Alabama Code 25-5-77. Expenses of medical and surgical treatment, vocational rehabilitation, medicine, etc.; medical examinations; review by ombudsman of medical services
Terms Used In Alabama Code 25-5-77
- Complaint: A written statement by the plaintiff stating the wrongs allegedly committed by the defendant.
- Corporation: A legal entity owned by the holders of shares of stock that have been issued, and that can own, receive, and transfer property, and carry on business in its own name.
- following: means next after. See Alabama Code 1-1-1
- Jurisdiction: (1) The legal authority of a court to hear and decide a case. Concurrent jurisdiction exists when two courts have simultaneous responsibility for the same case. (2) The geographic area over which the court has authority to decide cases.
- Obligation: An order placed, contract awarded, service received, or similar transaction during a given period that will require payments during the same or a future period.
- Partnership: A voluntary contract between two or more persons to pool some or all of their assets into a business, with the agreement that there will be a proportional sharing of profits and losses.

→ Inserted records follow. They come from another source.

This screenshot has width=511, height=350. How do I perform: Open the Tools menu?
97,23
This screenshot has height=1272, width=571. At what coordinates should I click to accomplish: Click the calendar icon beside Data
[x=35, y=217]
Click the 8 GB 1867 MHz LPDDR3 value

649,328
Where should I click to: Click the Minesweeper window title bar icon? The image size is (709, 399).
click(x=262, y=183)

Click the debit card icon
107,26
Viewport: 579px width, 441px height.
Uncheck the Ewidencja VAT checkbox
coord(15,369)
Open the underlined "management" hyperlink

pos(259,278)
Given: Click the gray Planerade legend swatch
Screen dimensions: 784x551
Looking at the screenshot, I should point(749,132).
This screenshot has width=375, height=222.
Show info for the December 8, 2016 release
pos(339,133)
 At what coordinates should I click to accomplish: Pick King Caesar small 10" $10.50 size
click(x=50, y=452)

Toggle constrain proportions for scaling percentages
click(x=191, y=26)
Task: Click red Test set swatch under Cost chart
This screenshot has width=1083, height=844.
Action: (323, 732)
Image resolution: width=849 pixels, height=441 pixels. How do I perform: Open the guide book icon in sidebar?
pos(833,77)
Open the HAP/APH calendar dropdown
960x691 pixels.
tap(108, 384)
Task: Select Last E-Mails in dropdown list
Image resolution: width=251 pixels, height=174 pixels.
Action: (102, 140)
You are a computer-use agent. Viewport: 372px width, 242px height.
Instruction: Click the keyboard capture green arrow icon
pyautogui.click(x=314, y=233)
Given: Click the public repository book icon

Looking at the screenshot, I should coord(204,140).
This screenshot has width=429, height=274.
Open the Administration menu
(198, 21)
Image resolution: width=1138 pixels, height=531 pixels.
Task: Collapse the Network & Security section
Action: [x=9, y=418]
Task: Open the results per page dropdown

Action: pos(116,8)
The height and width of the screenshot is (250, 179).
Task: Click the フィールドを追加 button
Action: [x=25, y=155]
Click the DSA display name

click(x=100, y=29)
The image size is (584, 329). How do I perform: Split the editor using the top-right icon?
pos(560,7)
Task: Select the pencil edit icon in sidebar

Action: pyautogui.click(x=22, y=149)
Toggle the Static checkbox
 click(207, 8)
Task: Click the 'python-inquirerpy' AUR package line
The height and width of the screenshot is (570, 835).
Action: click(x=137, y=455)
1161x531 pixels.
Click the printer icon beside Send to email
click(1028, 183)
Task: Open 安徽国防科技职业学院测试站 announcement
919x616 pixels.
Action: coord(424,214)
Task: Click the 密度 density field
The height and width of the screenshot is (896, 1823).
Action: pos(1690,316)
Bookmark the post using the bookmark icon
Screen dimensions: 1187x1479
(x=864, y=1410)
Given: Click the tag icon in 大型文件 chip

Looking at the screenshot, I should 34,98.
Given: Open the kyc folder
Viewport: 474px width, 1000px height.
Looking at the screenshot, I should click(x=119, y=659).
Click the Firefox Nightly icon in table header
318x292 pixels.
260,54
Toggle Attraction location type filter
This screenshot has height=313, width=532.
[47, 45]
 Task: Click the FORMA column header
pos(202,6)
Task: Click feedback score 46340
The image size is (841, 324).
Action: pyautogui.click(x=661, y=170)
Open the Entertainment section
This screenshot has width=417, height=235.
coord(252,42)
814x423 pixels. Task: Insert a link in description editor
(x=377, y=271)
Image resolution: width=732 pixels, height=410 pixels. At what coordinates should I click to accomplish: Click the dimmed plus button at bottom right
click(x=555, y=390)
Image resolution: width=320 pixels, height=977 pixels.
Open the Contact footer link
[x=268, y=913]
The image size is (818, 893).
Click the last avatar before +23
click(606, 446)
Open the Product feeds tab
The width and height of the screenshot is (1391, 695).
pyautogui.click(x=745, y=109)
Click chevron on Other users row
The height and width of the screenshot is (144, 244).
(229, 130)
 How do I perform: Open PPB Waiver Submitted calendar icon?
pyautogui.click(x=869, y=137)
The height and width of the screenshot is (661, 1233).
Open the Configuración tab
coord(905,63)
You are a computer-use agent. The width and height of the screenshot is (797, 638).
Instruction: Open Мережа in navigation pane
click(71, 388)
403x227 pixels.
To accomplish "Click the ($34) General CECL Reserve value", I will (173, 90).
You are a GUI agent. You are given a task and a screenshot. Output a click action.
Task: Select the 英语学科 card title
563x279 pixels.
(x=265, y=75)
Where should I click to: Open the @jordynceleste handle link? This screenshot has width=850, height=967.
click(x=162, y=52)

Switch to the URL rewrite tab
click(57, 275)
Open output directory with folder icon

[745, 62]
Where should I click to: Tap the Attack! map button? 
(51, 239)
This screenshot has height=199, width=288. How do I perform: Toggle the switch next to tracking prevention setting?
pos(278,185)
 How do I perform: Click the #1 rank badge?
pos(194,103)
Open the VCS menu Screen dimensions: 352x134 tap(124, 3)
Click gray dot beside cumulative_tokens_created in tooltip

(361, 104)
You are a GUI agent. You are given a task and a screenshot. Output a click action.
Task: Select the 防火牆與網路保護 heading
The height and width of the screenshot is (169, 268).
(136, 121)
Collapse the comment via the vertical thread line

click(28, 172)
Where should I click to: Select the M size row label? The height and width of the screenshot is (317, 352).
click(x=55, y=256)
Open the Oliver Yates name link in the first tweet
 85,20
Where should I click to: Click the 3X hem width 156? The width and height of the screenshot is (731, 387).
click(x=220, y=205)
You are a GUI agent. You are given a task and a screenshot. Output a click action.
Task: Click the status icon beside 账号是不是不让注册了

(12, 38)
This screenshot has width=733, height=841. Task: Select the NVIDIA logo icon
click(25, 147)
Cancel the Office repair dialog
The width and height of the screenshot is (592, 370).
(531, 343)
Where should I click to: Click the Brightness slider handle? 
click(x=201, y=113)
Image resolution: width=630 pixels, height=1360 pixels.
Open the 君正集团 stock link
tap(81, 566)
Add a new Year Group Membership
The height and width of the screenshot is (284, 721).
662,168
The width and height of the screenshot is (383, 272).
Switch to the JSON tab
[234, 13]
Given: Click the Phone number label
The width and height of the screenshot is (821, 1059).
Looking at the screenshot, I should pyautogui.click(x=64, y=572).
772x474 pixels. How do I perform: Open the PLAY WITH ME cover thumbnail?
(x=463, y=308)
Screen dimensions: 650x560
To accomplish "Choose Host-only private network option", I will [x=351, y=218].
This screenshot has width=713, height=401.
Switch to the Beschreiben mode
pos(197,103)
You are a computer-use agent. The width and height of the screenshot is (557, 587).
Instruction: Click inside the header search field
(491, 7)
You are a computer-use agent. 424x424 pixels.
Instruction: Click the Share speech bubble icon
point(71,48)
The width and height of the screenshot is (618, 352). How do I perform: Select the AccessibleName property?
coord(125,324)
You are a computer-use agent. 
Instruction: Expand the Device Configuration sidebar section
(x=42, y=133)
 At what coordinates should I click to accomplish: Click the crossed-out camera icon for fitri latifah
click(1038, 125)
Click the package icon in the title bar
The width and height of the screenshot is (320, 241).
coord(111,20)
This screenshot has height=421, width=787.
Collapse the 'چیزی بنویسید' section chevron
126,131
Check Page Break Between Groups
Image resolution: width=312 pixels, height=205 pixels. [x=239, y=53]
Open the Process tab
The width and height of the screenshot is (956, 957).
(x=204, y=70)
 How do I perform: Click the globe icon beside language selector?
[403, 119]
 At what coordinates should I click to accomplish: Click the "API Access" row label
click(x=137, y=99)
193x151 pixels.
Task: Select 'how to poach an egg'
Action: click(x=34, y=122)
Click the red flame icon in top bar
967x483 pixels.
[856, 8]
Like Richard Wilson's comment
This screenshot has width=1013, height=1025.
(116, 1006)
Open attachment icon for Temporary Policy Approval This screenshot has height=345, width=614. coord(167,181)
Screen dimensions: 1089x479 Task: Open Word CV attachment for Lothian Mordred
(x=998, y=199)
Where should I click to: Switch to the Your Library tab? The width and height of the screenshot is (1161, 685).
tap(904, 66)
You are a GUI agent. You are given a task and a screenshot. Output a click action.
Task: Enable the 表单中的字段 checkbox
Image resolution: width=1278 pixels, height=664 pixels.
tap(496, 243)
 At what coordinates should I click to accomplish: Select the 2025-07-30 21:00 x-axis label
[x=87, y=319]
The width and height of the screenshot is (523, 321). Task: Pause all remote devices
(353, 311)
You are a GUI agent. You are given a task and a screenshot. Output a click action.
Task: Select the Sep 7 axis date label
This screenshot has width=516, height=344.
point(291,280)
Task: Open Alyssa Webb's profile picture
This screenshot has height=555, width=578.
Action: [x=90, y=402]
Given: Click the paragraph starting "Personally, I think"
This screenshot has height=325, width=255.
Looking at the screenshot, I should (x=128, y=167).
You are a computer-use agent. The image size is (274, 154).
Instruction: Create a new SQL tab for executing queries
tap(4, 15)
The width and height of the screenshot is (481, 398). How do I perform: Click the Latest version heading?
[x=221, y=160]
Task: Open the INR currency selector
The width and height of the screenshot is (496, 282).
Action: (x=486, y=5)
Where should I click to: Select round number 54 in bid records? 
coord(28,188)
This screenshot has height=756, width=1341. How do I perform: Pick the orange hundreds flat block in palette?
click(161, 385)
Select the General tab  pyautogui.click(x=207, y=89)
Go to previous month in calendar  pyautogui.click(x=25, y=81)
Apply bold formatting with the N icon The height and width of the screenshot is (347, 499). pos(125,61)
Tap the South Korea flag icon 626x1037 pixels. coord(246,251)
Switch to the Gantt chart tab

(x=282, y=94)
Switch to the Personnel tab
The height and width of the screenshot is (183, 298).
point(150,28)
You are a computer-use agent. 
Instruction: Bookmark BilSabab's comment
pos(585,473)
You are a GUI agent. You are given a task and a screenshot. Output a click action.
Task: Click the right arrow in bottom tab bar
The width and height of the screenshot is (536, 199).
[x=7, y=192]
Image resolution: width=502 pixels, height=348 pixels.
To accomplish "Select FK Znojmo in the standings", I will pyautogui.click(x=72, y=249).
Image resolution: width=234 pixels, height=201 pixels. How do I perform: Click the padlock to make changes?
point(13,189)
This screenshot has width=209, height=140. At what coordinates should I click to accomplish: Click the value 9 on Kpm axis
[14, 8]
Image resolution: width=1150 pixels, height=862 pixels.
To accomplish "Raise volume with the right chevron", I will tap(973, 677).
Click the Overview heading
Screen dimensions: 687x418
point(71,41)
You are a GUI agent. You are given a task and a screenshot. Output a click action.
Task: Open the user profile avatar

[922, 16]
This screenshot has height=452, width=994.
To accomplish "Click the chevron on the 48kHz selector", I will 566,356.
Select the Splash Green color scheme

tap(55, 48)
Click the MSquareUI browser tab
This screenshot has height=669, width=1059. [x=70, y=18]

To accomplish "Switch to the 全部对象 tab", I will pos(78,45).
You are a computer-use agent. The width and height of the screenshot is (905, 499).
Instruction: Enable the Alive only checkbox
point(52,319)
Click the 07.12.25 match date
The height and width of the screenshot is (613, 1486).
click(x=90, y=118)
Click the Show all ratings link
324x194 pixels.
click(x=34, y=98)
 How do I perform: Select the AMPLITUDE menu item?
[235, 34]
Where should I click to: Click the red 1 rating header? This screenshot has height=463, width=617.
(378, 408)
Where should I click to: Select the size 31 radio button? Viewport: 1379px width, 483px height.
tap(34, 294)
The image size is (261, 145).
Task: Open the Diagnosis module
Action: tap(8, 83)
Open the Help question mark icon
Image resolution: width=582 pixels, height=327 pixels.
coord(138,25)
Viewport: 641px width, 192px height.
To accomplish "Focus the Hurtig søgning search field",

- person: includes a corporation as well as a natural person. See Alabama Code 1-1-1
- preceding: means next before. See Alabama Code 1-1-1
- secretary: shall mean the Secretary of the "Department of Labor". See Alabama Code 25-5-2
- state: when applied to the different parts of the United States, includes the District of Columbia and the several territories of the United States. See Alabama Code 1-1-1
- Testify: Answer questions in court.
- writing: includes typewriting and printing on paper. See Alabama Code 1-1-1
- year: means a calendar year; but, whenever the word "year" is used in reference to any appropriations for the payment of money out of the treasury, it shall mean fiscal year. See Alabama Code 1-1-1
If the employer or insurer responsible for payment of the claim fails to add the additional 10 percent to the claim as required by this section, the person, firm, corporation, or partnership providing the medical service for which payment has been delayed beyond the period specified in this section may file a written complaint stating that fact with the secretary. Upon investigation, if the secretary determines that the facts stated in the complaint are true, then in that event the secretary shall order the employer or insurer to pay to the provider the amount of the claim and any applicable penalty, and in addition may assess a civil monetary penalty in amount not to exceed $500 against the employer or insurer, payment of which shall be made to the secretary within 30 days of the notice of assessment.